Monitoring use cases include:

  • An operator responds to a request from an experimenter who is unable to create a sliver at an aggregate. The operator needs to see the current and recent status of that aggregate (eg is the AM responding to queries?)
  • Assess the availability/utilization of GENI resources over a four month period.
  • A core OpenFlow switch misbehaves leading to intermittent failures. Various operators need information about whether L2 network resources are usable and the utilization of relevant network resources in order to debug the failure.
  • Assess the historic usage of network resources in order to plan for future expansion of those resources.
  • An experimenter wants to access basic information about their sliver to assess the general health and activity of their experiment.
  • An aggregate operator receives a complaint from campus IT about unusual traffic on the campus network. The aggregate operator needs to looks at the current state of resources at their campus in order to demonstrate the problem is not caused by his aggregate.

The data required to support the above use cases is also required for the architecture.

In addition several other topics such as emergency stop, various policies (such as Aggregate Provider Agreement and LLR, and privacy of monitoring data are also important to monitoring data in GENI.

GEC Session Summaries

GEC13 Summary

At GEC 13 we had a productive discussion during the Monitoring session. The notes and slides are posted on the session wiki page.

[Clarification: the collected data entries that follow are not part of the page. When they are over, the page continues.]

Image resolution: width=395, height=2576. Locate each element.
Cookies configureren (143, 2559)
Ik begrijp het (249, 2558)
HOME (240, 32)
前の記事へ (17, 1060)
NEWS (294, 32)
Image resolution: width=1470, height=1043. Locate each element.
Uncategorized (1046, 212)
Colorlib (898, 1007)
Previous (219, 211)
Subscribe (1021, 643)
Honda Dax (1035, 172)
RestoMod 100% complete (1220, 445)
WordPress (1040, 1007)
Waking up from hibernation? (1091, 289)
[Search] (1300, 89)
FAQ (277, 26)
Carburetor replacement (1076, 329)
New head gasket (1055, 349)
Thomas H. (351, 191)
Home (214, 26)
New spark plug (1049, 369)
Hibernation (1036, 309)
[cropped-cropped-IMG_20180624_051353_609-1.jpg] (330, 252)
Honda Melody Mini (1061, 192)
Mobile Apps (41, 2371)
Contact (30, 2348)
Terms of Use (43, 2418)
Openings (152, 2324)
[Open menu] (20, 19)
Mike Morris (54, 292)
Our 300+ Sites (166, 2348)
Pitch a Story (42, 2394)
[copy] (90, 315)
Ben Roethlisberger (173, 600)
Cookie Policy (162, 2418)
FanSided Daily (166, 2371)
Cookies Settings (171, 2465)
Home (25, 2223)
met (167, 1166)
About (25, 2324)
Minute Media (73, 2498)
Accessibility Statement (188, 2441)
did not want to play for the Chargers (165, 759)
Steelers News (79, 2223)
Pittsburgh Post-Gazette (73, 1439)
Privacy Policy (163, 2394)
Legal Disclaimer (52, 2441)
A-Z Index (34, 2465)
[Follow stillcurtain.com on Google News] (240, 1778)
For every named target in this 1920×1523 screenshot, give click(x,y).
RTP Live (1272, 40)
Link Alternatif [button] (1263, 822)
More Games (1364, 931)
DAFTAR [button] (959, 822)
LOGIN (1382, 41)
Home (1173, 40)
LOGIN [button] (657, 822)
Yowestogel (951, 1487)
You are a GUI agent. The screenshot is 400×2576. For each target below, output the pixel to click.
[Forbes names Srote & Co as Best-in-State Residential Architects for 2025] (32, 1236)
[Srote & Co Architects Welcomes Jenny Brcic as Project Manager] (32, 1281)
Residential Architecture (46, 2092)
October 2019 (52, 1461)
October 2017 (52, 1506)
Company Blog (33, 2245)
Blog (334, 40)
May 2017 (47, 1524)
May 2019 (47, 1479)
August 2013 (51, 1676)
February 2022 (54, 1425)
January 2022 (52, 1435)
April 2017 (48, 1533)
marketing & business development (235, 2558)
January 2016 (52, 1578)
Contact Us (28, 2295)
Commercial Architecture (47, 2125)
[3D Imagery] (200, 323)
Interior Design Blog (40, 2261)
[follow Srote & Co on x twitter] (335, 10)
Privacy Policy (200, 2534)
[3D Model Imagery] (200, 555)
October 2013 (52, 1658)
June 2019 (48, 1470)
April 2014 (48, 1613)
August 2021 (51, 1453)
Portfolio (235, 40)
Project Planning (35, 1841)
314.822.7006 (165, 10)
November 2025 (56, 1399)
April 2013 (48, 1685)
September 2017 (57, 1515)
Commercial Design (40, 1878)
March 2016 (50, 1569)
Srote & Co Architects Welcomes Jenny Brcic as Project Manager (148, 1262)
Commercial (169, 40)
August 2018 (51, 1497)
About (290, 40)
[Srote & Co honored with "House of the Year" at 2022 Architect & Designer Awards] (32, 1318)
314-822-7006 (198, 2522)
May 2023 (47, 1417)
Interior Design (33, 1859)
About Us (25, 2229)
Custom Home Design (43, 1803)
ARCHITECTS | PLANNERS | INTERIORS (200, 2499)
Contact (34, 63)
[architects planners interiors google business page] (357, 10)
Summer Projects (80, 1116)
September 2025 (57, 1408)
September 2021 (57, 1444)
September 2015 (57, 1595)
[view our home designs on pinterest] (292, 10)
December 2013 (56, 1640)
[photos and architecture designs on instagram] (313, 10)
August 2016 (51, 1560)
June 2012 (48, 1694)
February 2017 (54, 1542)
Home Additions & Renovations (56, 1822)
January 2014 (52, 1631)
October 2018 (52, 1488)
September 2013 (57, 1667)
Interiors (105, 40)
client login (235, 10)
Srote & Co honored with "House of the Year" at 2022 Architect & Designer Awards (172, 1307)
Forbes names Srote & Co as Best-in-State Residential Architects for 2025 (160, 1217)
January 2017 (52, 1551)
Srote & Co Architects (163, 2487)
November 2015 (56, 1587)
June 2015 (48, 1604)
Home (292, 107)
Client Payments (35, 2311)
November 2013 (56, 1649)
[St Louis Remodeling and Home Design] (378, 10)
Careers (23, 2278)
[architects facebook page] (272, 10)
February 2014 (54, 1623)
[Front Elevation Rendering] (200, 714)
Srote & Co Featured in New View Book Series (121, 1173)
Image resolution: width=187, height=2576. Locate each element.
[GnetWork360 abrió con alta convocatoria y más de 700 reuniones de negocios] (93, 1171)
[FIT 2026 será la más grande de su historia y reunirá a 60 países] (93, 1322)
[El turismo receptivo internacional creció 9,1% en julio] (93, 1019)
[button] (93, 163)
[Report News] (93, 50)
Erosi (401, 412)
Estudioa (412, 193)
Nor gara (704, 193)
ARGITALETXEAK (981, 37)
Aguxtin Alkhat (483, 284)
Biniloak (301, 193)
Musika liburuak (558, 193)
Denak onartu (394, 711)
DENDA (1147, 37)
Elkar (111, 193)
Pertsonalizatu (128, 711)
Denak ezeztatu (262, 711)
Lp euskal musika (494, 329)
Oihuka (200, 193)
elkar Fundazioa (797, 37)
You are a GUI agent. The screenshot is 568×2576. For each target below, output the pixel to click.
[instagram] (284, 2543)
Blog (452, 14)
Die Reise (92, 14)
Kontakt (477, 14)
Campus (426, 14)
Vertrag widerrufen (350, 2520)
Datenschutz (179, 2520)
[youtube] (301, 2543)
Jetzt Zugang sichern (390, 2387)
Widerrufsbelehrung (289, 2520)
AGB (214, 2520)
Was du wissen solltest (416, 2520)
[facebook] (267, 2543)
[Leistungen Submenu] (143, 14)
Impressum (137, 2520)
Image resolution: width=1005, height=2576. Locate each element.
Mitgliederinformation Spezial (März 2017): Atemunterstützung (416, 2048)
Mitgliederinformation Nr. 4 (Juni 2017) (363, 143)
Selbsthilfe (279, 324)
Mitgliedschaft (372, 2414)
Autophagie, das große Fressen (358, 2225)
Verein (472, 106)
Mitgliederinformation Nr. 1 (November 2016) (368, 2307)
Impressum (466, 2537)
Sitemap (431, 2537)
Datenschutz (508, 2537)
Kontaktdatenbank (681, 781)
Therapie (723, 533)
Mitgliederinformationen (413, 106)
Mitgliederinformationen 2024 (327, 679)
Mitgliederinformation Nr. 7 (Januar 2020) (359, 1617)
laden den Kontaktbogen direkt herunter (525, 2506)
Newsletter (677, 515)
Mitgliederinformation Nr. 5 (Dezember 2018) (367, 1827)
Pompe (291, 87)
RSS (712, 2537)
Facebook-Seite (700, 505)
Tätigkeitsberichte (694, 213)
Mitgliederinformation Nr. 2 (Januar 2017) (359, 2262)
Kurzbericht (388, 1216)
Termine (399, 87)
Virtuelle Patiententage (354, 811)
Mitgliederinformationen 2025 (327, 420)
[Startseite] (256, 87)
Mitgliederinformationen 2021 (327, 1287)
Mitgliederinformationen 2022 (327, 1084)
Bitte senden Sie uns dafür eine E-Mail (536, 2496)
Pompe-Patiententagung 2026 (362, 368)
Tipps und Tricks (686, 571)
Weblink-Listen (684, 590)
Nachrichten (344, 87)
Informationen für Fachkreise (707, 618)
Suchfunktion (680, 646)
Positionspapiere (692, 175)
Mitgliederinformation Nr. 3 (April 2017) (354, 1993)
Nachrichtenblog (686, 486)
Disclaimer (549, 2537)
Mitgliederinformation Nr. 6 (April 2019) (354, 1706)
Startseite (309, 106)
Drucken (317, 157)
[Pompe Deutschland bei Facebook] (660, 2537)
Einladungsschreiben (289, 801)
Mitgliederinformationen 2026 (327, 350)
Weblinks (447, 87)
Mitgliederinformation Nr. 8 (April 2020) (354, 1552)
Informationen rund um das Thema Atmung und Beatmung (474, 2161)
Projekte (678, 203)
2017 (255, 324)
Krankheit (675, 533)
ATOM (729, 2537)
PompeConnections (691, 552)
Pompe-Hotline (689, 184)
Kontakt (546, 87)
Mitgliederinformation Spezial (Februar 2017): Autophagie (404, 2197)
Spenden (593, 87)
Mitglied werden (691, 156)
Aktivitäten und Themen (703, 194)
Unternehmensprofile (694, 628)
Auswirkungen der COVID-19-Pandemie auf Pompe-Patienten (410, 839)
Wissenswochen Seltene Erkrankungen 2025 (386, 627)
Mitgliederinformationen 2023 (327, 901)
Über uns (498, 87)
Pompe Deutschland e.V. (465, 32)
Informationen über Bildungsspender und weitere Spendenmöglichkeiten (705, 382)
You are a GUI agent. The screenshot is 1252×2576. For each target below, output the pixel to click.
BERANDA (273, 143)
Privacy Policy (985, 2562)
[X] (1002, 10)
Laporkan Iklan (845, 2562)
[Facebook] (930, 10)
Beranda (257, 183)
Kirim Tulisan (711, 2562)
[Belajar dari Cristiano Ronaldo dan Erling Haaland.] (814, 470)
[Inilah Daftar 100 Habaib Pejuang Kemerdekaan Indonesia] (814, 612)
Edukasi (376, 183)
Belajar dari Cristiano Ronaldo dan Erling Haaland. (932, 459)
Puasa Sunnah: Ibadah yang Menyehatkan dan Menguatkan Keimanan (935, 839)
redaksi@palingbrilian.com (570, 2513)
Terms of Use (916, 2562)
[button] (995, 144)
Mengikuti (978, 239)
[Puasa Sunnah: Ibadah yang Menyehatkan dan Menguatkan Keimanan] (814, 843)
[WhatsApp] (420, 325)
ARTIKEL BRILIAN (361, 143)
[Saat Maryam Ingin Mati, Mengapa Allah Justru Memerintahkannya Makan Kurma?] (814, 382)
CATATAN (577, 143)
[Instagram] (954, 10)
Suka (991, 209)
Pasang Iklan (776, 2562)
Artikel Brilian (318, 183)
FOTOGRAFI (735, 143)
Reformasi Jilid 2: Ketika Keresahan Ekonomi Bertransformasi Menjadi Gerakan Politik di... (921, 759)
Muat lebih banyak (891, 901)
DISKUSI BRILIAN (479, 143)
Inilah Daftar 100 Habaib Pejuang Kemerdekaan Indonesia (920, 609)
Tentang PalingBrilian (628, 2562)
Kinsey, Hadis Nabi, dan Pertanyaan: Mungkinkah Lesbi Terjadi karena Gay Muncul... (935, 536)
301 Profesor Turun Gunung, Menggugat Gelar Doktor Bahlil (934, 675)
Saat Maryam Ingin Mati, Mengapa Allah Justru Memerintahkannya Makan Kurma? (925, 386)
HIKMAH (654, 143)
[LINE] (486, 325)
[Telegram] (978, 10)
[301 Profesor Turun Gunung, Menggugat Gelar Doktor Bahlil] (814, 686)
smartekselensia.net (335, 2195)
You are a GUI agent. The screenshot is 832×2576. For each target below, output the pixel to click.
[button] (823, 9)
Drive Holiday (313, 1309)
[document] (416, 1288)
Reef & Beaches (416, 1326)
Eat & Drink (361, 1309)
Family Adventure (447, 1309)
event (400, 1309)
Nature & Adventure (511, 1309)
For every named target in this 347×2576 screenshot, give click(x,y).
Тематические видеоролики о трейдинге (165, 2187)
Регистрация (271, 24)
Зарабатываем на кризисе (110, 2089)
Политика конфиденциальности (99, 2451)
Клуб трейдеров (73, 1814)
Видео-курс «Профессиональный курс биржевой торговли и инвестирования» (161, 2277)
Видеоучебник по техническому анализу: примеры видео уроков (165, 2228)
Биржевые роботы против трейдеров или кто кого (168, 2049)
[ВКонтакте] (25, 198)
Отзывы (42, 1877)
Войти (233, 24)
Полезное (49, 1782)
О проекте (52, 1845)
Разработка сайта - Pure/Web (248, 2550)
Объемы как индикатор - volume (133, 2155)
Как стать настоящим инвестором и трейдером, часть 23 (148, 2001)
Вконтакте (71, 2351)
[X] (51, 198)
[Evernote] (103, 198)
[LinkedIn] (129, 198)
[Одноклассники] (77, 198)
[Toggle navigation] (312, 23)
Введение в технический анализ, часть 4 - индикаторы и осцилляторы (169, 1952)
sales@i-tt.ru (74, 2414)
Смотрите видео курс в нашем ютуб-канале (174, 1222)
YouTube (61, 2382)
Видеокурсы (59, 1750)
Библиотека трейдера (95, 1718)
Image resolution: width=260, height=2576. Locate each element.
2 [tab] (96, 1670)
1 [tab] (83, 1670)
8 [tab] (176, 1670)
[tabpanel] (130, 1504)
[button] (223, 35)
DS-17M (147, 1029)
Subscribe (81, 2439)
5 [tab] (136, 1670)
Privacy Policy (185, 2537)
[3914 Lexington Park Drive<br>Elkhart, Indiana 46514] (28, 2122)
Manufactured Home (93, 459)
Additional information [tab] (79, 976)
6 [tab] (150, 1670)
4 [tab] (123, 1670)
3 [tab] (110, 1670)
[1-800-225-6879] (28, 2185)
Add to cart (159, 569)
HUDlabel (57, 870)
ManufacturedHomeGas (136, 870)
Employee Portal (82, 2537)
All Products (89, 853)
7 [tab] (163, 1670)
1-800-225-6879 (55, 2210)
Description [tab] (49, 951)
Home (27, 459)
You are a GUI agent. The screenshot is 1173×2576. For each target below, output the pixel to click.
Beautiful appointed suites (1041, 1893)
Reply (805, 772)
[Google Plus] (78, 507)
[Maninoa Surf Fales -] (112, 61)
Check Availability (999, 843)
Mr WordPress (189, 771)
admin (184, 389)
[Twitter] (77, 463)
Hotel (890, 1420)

We discussed four major items:

  1. A proposed monitoring architecture which built on the monitoring requirements discussed at GEC12. Major components include the interfaces, use cases, and data to be collected. We reviewed these items and how they relate to the rest of GENI. No major objections to these items were raised.
  1. A proposal for privacy of GENI monitoring data. We proposed that some items, such as slice name, should always be public; some items should only be shared with GENI operators; and some items should not be shared at all. During the discussion of this session, it was proposed that we should create an operator's "code of ethics" and an experimenter's "privacy recommendations" documents to inform operators and experimenter of information they should know in order to keep their information private.
  1. The status of the GMOC monitoring interfaces and web portals. In addition to improvements to the API for submitting time series monitoring data implemented during Spiral 3, work continues on an API for relational data as well as a web portal to make operational and health data easier for members of the GENI community to locate and visualize.
  1. We reviewed the ongoing list of "monitoring pains". In addition to the items discussed above, since GEC12 progress has been made on: the packaging of monitoring software; and, the release and installation of the latest OpenFlow Aggregate Manager (FOAM) which facilitates improved monitoring.

GEC12 Summary

The session included a discussion of long-term GENI monitoring requirements and provided updates on several near-term topics including:

  • how the new OpenFlow aggregate manager, FOAM, makes OpenFlow management and monitoring easier;
  • a demonstration of the GMOC DB's SNAPP user interface and new Portal;
  • and a discussion of the importance of monitoring topology.

There is a summary and a link to detailed notes on the session page.

GEC11 Summary

The first half of the monitoring mini-workshop included presentations on the current status of what tools are used and what data is collected as part of monitoring today. The second half of the workshop was a discussion about issues of interest to the community including: what OpenFlow stats are available and the difficulty of current OpenFlow Opt-In, the importance of privacy and incorporating privacy into the design now, and concerns about how campuses could share data without necessarily giving others admin access to their resources. This community will be working to address these issues in the coming months.

Detailed notes are on the GEC11 wiki.